__What needs to be done__: Set down exactly the lines below, starting at the one that contains "Task: Switch to the Pipeline tab" and ending at the one that contains "Task: Delete the noted state using trash icon", with both of those lines included and nothing else.

__Data records__:
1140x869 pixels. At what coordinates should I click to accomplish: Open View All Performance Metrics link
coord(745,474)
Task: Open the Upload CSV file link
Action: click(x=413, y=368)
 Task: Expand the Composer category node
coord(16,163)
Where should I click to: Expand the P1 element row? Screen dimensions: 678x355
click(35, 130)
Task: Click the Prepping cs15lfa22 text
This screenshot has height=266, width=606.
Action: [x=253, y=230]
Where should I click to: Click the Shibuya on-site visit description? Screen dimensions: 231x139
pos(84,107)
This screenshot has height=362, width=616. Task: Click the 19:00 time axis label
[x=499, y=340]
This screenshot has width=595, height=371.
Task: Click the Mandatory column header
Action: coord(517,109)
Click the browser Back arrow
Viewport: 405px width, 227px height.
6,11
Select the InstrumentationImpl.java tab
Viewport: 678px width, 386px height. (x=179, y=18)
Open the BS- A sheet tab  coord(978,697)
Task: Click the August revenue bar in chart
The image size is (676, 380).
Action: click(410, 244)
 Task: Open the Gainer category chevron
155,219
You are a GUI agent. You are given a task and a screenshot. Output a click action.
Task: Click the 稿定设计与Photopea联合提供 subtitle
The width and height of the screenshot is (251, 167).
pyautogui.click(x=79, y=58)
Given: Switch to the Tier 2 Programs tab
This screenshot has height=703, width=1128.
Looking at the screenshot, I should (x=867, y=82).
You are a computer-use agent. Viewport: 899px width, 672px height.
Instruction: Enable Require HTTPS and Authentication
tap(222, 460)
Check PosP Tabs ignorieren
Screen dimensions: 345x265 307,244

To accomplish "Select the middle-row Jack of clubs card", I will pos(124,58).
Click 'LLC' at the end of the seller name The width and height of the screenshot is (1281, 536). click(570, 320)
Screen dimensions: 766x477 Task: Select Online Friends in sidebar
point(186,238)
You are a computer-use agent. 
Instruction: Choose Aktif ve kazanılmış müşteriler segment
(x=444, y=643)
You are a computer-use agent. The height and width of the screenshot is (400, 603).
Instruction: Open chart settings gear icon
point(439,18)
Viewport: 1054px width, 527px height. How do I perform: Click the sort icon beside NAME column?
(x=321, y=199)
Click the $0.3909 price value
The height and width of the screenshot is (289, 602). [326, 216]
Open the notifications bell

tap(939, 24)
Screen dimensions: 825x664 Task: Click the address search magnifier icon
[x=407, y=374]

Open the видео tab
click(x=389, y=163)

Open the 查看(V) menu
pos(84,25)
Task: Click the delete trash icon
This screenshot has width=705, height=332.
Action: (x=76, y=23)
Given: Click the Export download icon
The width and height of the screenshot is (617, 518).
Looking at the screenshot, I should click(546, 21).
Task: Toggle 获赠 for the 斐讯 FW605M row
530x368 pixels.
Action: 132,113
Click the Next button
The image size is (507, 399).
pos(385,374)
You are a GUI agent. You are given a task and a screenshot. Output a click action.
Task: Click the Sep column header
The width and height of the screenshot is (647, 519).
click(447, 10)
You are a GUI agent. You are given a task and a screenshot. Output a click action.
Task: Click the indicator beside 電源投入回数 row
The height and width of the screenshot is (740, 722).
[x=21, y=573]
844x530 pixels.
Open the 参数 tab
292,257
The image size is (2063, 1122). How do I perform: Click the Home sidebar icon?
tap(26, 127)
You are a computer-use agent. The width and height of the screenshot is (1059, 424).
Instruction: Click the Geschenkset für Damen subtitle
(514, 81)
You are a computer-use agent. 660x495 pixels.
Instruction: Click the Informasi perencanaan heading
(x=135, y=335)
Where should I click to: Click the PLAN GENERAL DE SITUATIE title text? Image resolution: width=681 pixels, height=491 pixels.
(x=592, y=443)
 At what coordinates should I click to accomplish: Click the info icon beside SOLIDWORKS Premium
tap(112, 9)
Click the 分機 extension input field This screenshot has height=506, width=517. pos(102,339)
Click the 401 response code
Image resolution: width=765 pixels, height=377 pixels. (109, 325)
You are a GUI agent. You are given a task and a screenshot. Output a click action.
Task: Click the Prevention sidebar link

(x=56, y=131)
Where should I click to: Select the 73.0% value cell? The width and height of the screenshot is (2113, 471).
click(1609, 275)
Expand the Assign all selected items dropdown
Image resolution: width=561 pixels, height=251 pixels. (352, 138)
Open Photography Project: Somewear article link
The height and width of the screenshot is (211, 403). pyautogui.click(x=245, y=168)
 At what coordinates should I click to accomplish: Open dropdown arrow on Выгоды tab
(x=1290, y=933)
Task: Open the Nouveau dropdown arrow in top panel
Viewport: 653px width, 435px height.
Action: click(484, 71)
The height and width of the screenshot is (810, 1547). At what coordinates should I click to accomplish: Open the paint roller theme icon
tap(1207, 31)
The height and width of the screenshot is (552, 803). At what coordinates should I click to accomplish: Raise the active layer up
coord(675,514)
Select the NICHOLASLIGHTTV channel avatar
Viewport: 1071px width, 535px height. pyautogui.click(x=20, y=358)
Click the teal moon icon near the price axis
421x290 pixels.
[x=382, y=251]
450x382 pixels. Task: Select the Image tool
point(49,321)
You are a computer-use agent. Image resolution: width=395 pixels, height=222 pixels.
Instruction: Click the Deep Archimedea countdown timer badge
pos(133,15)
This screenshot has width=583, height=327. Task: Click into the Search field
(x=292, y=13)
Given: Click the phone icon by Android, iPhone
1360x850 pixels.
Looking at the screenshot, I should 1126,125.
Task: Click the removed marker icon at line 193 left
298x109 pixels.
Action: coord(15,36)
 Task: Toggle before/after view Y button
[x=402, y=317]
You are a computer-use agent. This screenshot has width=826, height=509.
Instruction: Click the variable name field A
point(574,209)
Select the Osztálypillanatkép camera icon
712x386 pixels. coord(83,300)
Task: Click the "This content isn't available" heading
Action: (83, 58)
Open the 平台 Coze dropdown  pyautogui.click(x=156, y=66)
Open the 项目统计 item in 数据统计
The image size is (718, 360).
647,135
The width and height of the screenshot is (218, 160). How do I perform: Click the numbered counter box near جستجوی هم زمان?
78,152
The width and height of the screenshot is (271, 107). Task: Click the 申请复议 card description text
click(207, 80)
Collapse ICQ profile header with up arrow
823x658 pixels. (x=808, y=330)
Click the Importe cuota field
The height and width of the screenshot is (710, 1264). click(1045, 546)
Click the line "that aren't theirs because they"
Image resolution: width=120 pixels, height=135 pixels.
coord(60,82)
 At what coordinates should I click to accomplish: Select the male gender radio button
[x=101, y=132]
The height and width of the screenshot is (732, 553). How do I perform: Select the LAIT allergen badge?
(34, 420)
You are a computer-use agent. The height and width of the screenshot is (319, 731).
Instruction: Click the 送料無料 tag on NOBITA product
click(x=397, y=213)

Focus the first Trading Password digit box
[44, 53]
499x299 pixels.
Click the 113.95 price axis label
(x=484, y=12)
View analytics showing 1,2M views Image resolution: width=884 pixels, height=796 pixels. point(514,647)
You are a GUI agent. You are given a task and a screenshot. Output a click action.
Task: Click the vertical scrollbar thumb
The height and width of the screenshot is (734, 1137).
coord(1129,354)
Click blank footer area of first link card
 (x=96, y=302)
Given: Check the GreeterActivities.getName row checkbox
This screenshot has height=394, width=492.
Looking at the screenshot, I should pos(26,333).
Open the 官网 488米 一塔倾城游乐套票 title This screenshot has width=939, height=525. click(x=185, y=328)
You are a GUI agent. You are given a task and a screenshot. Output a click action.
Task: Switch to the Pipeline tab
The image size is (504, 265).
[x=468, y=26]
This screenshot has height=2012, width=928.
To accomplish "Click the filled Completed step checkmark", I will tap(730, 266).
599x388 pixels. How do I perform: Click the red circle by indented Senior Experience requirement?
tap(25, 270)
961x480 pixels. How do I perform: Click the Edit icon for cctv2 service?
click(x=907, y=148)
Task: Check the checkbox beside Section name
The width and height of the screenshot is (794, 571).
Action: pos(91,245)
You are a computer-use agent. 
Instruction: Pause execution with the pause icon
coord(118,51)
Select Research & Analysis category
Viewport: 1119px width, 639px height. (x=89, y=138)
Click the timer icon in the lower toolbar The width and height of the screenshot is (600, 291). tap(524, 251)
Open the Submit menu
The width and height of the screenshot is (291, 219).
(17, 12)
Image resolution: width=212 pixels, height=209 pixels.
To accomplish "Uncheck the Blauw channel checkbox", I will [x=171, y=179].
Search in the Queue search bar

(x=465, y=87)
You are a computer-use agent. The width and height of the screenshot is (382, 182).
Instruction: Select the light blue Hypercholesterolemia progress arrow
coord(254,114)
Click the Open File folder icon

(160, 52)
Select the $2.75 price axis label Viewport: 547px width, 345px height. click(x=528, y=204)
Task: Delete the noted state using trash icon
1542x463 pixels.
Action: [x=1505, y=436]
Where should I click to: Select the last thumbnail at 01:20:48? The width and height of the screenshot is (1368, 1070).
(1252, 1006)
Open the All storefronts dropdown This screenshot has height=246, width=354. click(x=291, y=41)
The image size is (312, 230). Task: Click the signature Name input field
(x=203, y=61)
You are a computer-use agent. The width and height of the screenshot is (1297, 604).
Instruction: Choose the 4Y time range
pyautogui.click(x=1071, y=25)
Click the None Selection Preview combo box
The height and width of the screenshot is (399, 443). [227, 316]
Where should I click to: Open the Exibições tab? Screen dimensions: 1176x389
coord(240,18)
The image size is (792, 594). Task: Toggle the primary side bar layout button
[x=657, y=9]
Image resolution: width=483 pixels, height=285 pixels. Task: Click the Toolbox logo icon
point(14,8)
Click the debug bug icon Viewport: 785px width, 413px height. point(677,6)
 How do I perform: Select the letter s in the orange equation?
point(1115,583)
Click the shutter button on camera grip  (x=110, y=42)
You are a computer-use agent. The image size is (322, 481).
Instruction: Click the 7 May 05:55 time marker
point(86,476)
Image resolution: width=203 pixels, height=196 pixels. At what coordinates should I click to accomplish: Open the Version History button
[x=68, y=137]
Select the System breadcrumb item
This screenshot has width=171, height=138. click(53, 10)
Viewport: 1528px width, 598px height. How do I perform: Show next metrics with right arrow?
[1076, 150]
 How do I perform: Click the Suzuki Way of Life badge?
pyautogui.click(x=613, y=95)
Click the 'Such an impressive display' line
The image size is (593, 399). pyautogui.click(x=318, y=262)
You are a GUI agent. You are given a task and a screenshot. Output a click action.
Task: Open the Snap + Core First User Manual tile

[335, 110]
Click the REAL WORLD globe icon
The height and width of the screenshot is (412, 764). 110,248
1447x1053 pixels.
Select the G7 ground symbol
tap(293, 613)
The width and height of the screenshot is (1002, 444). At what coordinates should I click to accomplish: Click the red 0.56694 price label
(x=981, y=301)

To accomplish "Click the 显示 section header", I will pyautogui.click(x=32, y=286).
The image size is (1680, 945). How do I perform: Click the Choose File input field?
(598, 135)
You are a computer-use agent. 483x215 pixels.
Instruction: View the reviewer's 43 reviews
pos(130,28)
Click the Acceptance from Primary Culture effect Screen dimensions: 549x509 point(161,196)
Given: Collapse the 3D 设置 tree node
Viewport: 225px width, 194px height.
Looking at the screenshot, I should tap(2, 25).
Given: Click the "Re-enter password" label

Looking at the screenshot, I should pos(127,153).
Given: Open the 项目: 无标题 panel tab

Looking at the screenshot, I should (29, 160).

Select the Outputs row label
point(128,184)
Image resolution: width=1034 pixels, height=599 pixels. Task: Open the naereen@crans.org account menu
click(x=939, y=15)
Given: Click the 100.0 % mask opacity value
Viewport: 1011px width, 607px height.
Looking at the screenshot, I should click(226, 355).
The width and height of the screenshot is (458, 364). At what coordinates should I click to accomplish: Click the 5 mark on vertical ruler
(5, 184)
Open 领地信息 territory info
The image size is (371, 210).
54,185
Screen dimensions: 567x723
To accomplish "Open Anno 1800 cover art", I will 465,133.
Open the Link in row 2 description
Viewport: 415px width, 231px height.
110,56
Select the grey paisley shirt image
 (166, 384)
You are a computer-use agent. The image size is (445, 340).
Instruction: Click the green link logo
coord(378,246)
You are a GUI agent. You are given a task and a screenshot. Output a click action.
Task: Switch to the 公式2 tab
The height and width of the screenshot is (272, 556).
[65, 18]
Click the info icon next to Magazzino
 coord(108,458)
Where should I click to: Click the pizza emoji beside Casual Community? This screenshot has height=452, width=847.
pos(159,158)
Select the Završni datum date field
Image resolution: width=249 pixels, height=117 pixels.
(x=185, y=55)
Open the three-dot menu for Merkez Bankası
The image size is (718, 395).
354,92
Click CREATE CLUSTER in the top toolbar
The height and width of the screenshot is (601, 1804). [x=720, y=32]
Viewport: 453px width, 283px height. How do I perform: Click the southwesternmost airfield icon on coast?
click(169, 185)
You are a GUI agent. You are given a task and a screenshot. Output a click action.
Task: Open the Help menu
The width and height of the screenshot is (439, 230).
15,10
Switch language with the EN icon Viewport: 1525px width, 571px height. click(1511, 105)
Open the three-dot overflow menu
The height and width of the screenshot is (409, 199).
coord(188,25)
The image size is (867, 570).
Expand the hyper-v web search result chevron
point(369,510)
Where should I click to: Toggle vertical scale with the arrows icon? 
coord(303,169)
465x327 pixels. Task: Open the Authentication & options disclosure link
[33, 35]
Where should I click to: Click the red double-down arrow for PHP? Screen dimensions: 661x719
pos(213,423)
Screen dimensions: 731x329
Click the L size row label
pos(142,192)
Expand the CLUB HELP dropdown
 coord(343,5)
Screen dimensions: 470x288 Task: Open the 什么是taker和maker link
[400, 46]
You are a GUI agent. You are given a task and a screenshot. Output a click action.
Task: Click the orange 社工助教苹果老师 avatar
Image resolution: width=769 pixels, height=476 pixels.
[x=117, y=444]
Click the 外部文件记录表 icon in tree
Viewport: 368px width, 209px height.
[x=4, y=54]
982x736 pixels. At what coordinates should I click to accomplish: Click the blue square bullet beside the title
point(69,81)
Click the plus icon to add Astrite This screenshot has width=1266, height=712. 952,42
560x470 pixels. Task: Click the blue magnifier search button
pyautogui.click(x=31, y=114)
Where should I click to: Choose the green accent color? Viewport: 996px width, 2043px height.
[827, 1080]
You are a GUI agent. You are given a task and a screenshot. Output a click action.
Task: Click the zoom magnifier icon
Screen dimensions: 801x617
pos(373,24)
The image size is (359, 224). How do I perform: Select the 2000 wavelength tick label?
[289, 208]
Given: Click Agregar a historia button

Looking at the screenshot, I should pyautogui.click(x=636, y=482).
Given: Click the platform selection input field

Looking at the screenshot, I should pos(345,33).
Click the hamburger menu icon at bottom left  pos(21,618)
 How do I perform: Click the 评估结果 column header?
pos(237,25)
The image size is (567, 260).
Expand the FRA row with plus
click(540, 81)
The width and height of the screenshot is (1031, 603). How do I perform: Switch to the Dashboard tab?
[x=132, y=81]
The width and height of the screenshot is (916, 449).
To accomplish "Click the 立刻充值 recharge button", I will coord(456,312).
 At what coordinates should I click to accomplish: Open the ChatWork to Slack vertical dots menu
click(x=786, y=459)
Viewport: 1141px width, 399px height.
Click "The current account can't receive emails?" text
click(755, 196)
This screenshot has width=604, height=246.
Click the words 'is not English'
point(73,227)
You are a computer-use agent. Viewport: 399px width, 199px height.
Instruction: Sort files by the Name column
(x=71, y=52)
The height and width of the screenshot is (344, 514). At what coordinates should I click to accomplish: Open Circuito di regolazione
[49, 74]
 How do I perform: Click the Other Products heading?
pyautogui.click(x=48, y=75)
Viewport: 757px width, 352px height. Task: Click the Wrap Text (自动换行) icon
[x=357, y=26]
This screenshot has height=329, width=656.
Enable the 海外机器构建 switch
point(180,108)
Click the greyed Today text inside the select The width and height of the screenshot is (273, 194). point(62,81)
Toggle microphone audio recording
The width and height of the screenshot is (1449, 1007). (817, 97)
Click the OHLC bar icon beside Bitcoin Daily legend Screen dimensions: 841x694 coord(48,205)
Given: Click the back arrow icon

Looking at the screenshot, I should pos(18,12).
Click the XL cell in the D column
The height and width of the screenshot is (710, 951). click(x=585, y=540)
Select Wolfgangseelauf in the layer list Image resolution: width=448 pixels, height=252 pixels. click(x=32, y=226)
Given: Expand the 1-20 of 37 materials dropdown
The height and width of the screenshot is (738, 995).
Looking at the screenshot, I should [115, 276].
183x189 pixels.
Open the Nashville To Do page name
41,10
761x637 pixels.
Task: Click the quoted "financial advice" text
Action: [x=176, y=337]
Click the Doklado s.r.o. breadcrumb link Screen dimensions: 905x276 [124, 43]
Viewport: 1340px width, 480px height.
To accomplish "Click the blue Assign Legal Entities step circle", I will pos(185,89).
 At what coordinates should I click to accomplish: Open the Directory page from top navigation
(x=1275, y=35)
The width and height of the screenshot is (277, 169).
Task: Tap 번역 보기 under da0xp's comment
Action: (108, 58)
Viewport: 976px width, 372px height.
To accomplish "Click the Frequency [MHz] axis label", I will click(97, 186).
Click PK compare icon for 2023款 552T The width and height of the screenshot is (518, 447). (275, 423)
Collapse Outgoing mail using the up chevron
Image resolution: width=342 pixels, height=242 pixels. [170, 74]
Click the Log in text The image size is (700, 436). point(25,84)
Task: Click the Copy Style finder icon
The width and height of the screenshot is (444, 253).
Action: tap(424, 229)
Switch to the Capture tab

__Problem solution__:
Task: Switch to the Pipeline tab
The image size is (504, 265).
[x=468, y=26]
This screenshot has height=2012, width=928.
To accomplish "Click the filled Completed step checkmark", I will tap(730, 266).
599x388 pixels. How do I perform: Click the red circle by indented Senior Experience requirement?
tap(25, 270)
961x480 pixels. How do I perform: Click the Edit icon for cctv2 service?
click(x=907, y=148)
Task: Check the checkbox beside Section name
The width and height of the screenshot is (794, 571).
Action: pos(91,245)
You are a computer-use agent. 
Instruction: Pause execution with the pause icon
coord(118,51)
Select Research & Analysis category
Viewport: 1119px width, 639px height. (x=89, y=138)
Click the timer icon in the lower toolbar The width and height of the screenshot is (600, 291). tap(524, 251)
Open the Submit menu
The width and height of the screenshot is (291, 219).
(17, 12)
Image resolution: width=212 pixels, height=209 pixels.
To accomplish "Uncheck the Blauw channel checkbox", I will [x=171, y=179].
Search in the Queue search bar

(x=465, y=87)
You are a computer-use agent. The width and height of the screenshot is (382, 182).
Instruction: Select the light blue Hypercholesterolemia progress arrow
coord(254,114)
Click the Open File folder icon

(160, 52)
Select the $2.75 price axis label Viewport: 547px width, 345px height. click(x=528, y=204)
Task: Delete the noted state using trash icon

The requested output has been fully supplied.